All right, the next thing that happens is insulin resistance, which leads to metabolic syndrome, Type 2 diabetes, nonalcoholic fatty liver disease. When the mitochondria fail, you get reduced fatty acid, beta oxidation, meaning you can't burn these fats properly for fuel.

So now you’re … carb dependent and you're heading for obesity. So, you're feeling tired. You're gaining weight. Your mitochondria are failing to burn fat for fuel … this is a powerful mechanism for obesity.

So, the energy failure at the cellular level leads to nuclear mitochondrial DNA mutations, and this leads to cancers. Three weeks on a high-PUFA diet causes heart failure in rats — three weeks. And this also leads to apoptosis and necrosis. And of course, that's how you get disorders like AMD and Alzheimer's.”

Knobbe has also been studying the toxic aldehydes that result from omega-6 fats. When you consume an omega-6 fat, it first reacts with a hydroxyl radical or peroxide radical, producing a lipid hydroperoxide.

This lipid hydroperoxide then rapidly degenerates into toxic aldehydes, of which there are hundreds, which in turn lead to cytotoxicity, genotoxicity, mutagenicity carcinogenicity and more, along with being obesogenic, at very low doses.

Ancestral Diet Key to AMD Prevention

According to Knobbe, there were only 50 cases of dietary blindness described across the globe between 1851 and 1930, some of which were likely other diseases. This skyrocketed to an estimated 196 million cases in 2020.3 Knobbe believes that by following an ancestral diet, rich in grass fed meat and poultry, pastured dairy, wild-caught fish, vegetables, nuts and seeds, the majority of AMD cases would disappear.

“Could modernized processed foods drive this disease? That's the question. I mean, is it as simple as this, you know, could this difference be due to diet and diet alone?” Knobbe asked. “I will submit to you that everything I have found so far indicates that it is, and I can't find anything that doesn't support this concept.”

For more details, Knobbe discusses more of this eye-opening information in his book, “Ancestral Dietary Strategy to Prevent and Treat Macular Degeneration,” as well as via his website, on CureAMD.org. As Knobbe says:

“Today, about 534 people will go blind due to AMD. They've already lost vision in their first eye. They'll lose vision in their second eye. And I think this is a travesty because I believe it's all preventable. So, our mission at Cure AMD foundation is to prevent and treat AMD through ancestral dietary strategy advocacy.

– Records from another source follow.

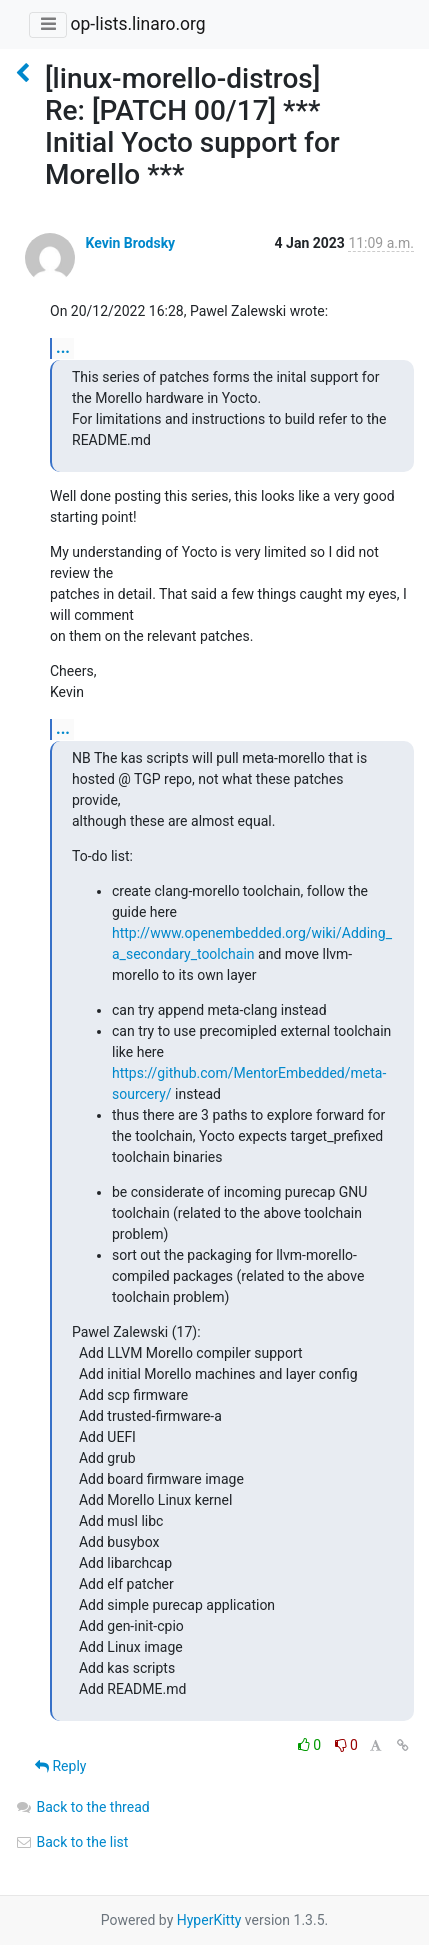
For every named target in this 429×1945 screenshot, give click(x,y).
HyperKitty (209, 1920)
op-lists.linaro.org (137, 24)
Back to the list (71, 1842)
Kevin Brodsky (130, 243)
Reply (60, 1766)
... (63, 347)
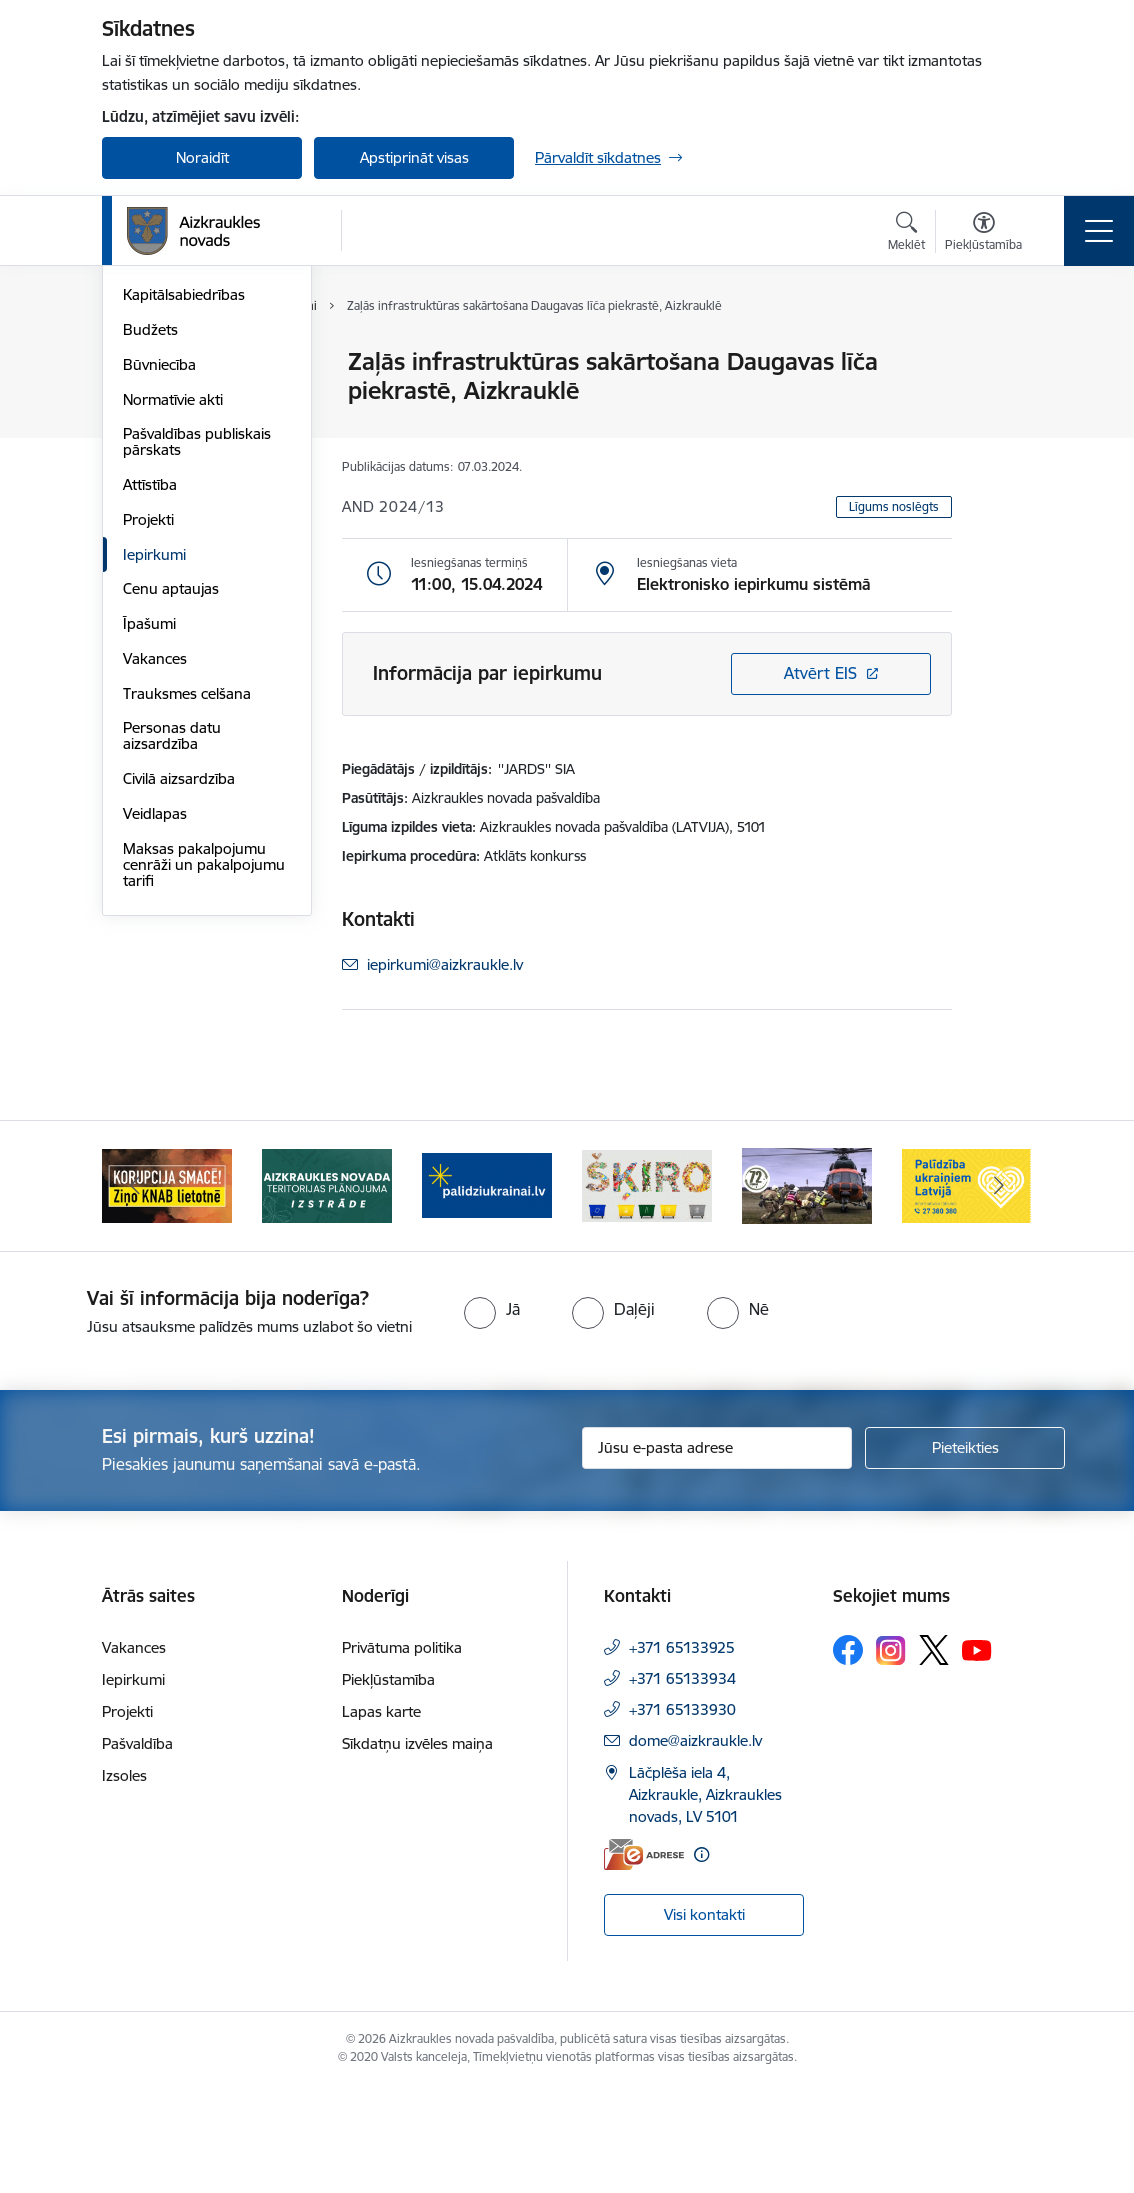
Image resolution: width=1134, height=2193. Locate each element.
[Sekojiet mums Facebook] (848, 1756)
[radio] (492, 1414)
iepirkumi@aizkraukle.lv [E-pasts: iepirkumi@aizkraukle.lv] (445, 964)
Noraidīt (202, 157)
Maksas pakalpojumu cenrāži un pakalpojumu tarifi (204, 1103)
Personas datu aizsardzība (172, 975)
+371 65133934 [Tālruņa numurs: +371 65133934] (682, 1784)
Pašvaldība (137, 1849)
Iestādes (151, 499)
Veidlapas (155, 1052)
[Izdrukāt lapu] (1004, 353)
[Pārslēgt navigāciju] (1099, 231)
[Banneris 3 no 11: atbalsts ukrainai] (487, 1289)
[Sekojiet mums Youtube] (977, 1755)
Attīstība (150, 723)
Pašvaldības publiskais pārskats (197, 681)
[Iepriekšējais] (135, 1291)
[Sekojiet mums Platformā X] (934, 1756)
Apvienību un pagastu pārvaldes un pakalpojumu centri (196, 448)
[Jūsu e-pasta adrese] (717, 1553)
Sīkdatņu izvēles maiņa (417, 1849)
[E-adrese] (644, 1959)
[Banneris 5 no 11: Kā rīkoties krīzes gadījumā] (807, 1289)
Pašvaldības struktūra (195, 397)
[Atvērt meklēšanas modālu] (906, 234)
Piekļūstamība (388, 1785)
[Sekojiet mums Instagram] (891, 1755)
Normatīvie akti (173, 638)
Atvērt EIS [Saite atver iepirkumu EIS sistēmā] (820, 673)
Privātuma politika (402, 1753)
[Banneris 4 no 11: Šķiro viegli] (647, 1289)
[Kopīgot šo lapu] (1004, 403)
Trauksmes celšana (187, 932)
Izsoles (124, 1881)
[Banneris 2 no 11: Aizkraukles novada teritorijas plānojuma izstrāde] (327, 1289)
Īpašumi (149, 862)
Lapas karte (381, 1817)
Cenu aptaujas (171, 828)
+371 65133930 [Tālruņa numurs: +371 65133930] (682, 1815)
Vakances (155, 897)
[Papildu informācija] (701, 1959)
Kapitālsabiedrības (184, 534)
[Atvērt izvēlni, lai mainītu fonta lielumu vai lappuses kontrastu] (983, 234)
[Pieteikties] (965, 1553)
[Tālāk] (999, 1291)
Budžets (150, 568)
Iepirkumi (154, 793)
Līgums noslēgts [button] (894, 506)
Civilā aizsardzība (179, 1017)
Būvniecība (159, 603)
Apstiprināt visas (414, 157)
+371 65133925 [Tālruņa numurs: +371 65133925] (682, 1753)
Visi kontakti (704, 2019)
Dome (143, 363)
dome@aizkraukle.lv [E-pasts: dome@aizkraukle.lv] (695, 1846)
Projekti (148, 758)
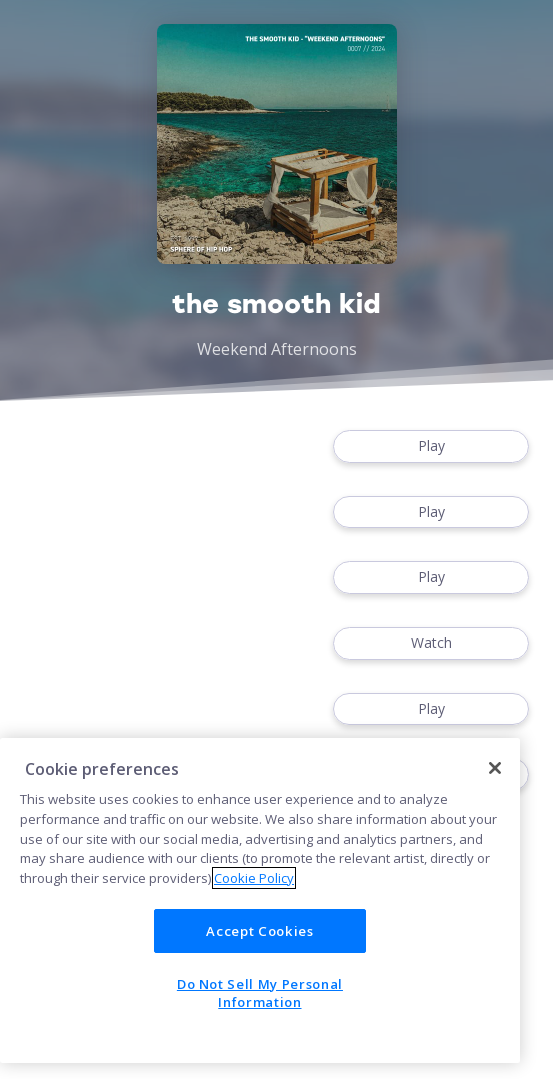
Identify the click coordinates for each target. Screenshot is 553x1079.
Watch (431, 643)
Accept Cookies (259, 931)
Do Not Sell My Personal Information (260, 993)
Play (431, 446)
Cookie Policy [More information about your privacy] (254, 878)
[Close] (495, 768)
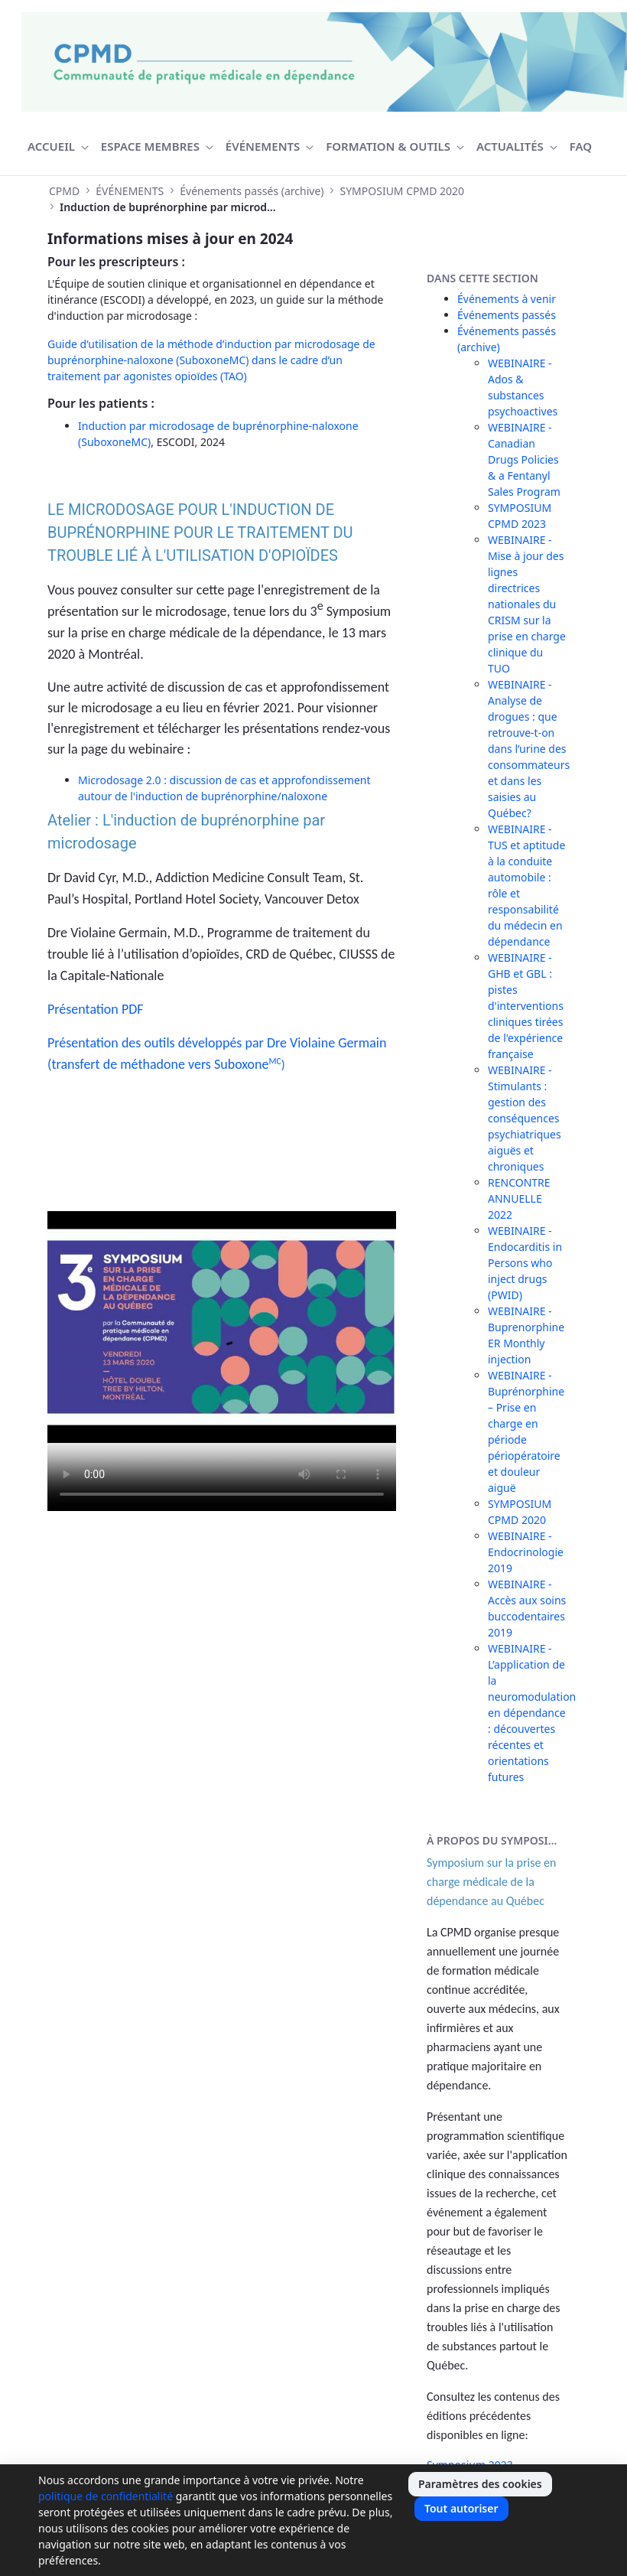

And we need more scientific research in order to convince all of us and our peers.”

Single Most Important Strategy You Can Implement

It is vital that you reduce your intake of industrially processed seed oils as much as you can. This means eliminating all of the following oils:

Soy

Corn

Canola

Safflower

Sunflower

Peanut

Olive and avocado oil should also be on the list as over 80% of these are adulterated. But even if they weren’t it simply isn’t worth it to have high levels of olive oil as it is loaded with the omega-6 fat called linoleic acid.

It will also be important to avoid nearly all processed foods as it is the rare processed food that does not include these toxic oils. Nearly every fast food restaurant is also guilty of using high levels of these toxic fats. This is why it is so important to prepare as much of your food as you can in your home so you can know what you are eating.

Most health “experts,” including many I have previously interviewed, simply do not understand how much more dangerous these oils are than sugar. These fats become embedded in your cell membranes and stay there for years wreaking havoc on your health.

This is one of the reasons why a high fat diet can be harmful. If it is loaded with these dangerous omega-6 fats it will make you metabolically unhealthy and radically increase your risk for nearly every chronic degenerative disease, like heart disease, cancer, diabetes and blindness.